== Saved data entries ==
● ● ● ● ● ● ●
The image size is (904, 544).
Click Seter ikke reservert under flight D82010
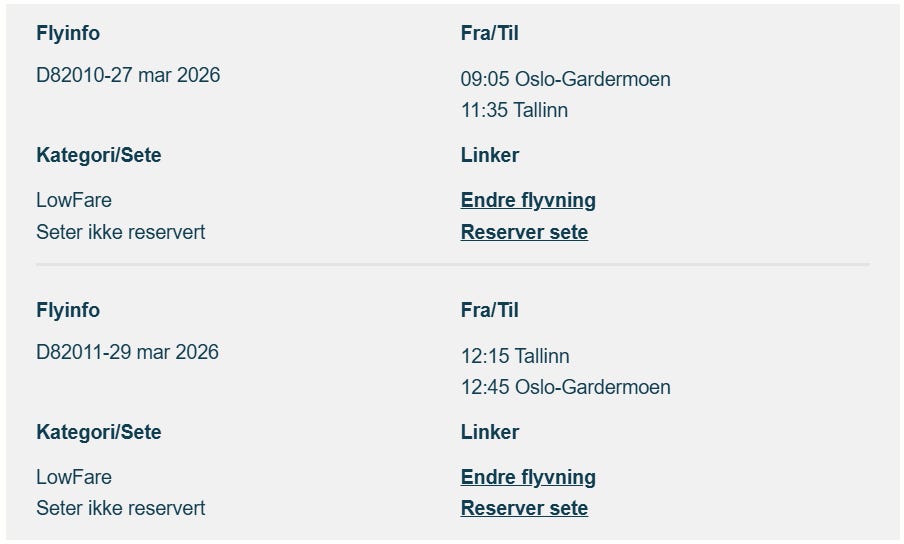pos(120,232)
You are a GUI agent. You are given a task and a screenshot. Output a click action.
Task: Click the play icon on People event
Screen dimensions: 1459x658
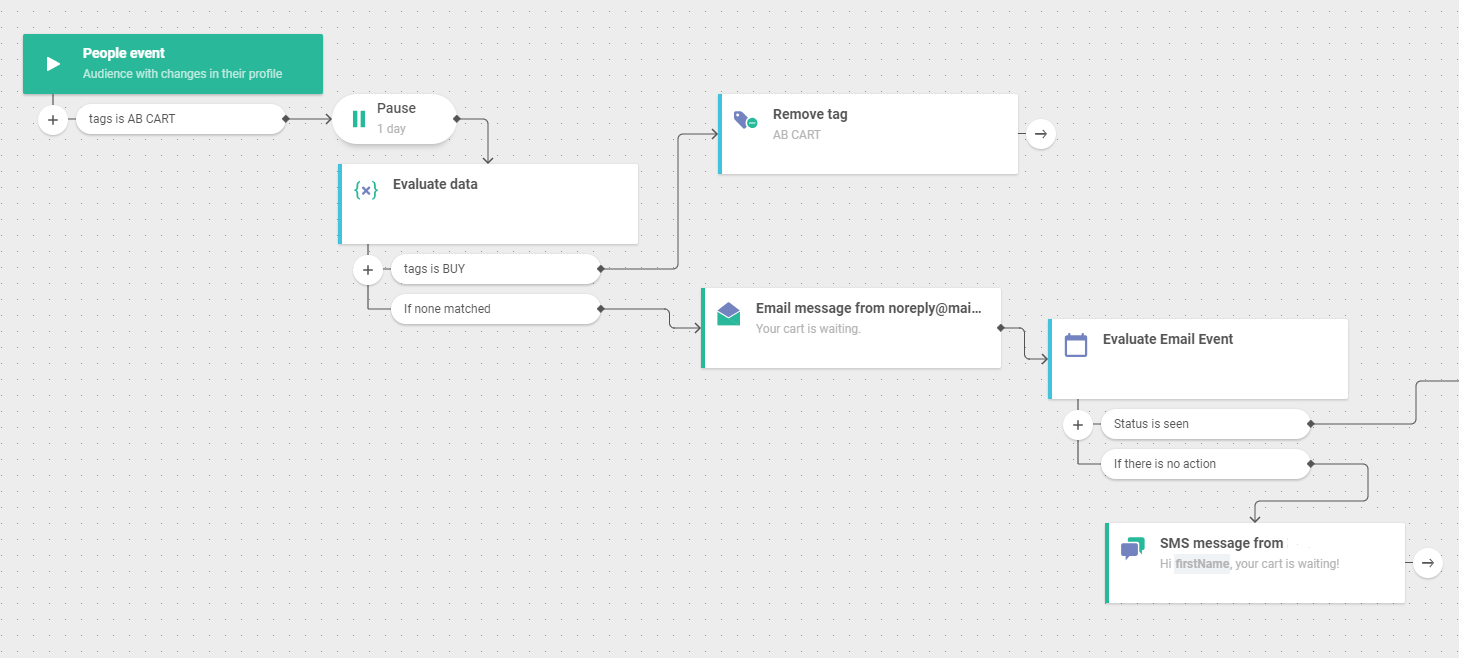[x=52, y=63]
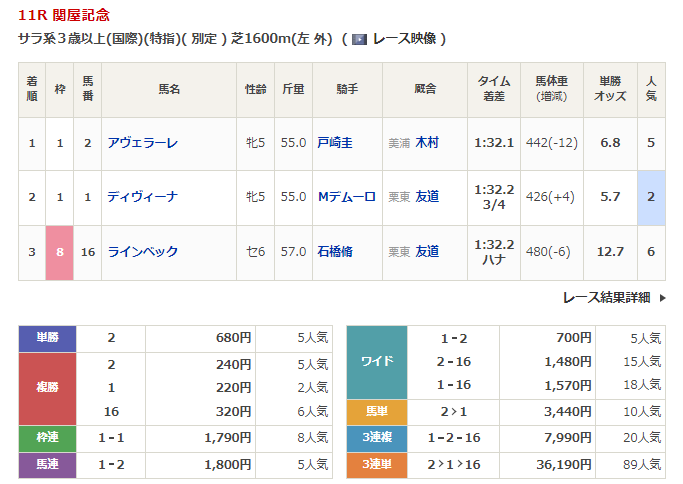Open jockey 戸崎圭 page

point(334,143)
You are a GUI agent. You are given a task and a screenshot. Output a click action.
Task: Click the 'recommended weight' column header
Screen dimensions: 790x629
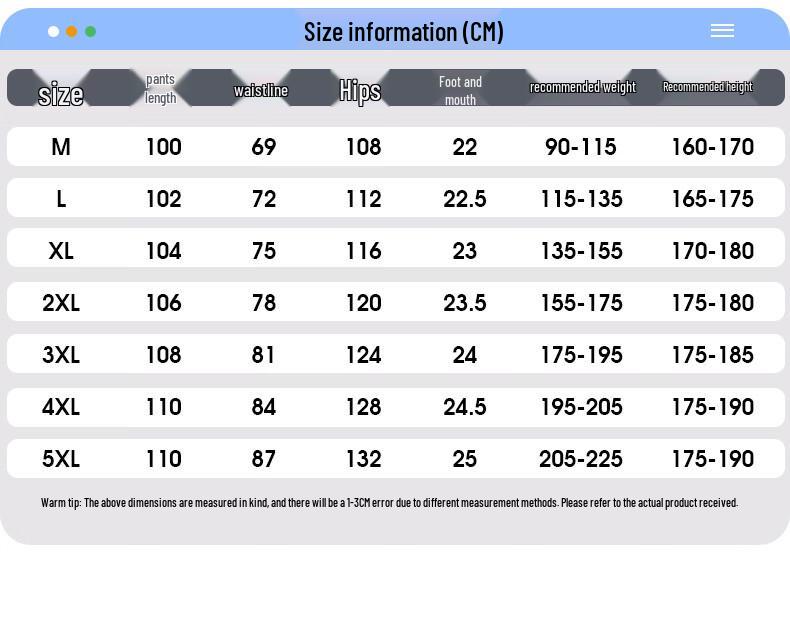583,87
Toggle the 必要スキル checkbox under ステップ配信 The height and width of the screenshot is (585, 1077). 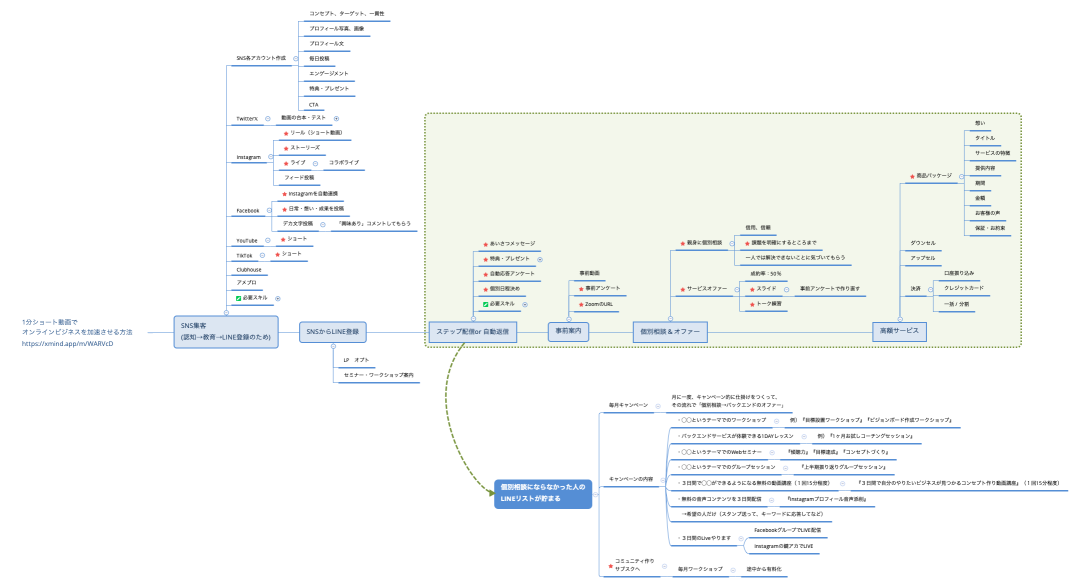point(484,304)
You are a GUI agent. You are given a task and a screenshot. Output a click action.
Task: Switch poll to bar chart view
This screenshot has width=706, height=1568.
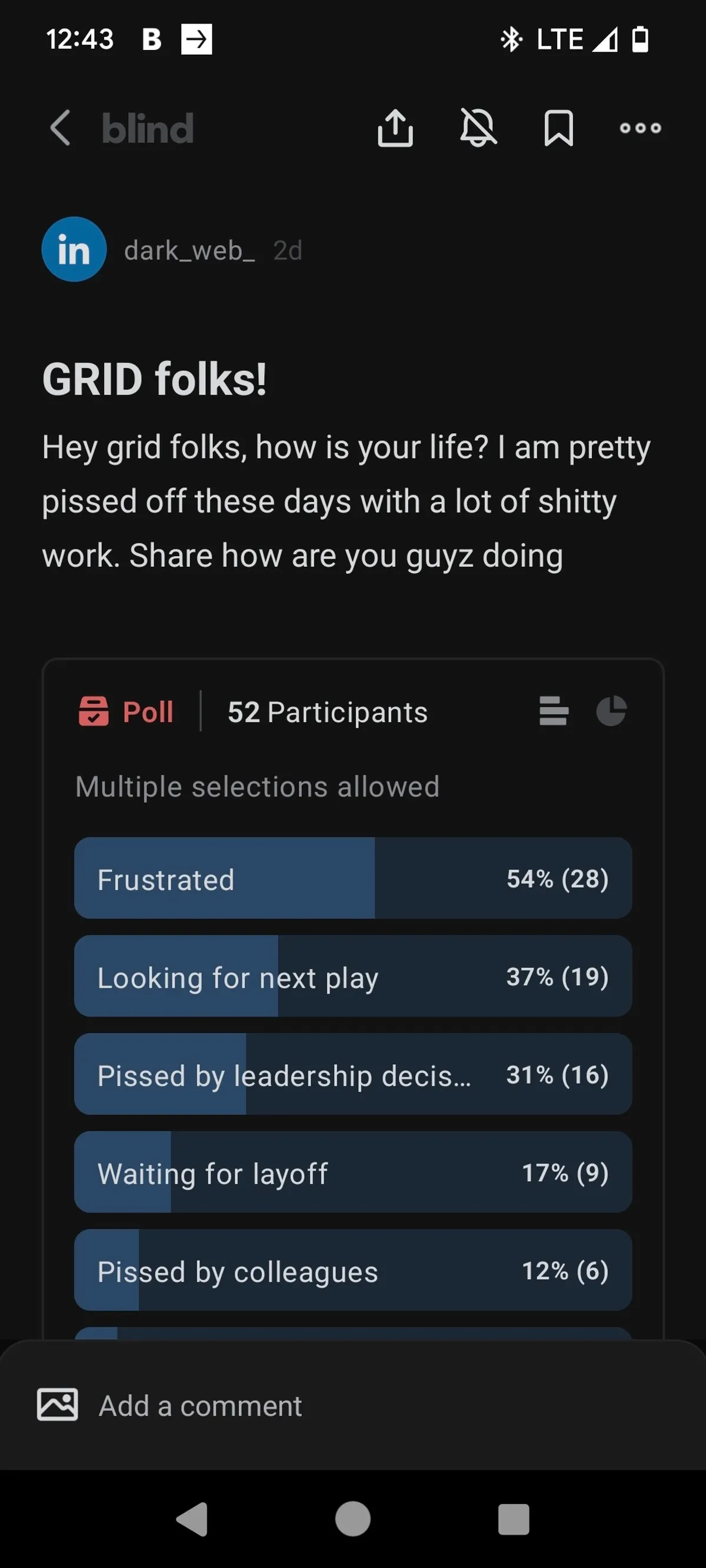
● ● ● ● ● ● ●
== Directions for this task ==
Your task is to restate word for word the lines from the one containing "Task: Switch poll to bar chart view" through the last line of the data, both ends included, with no pictures.

== The completed task ==
Task: Switch poll to bar chart view
This screenshot has width=706, height=1568.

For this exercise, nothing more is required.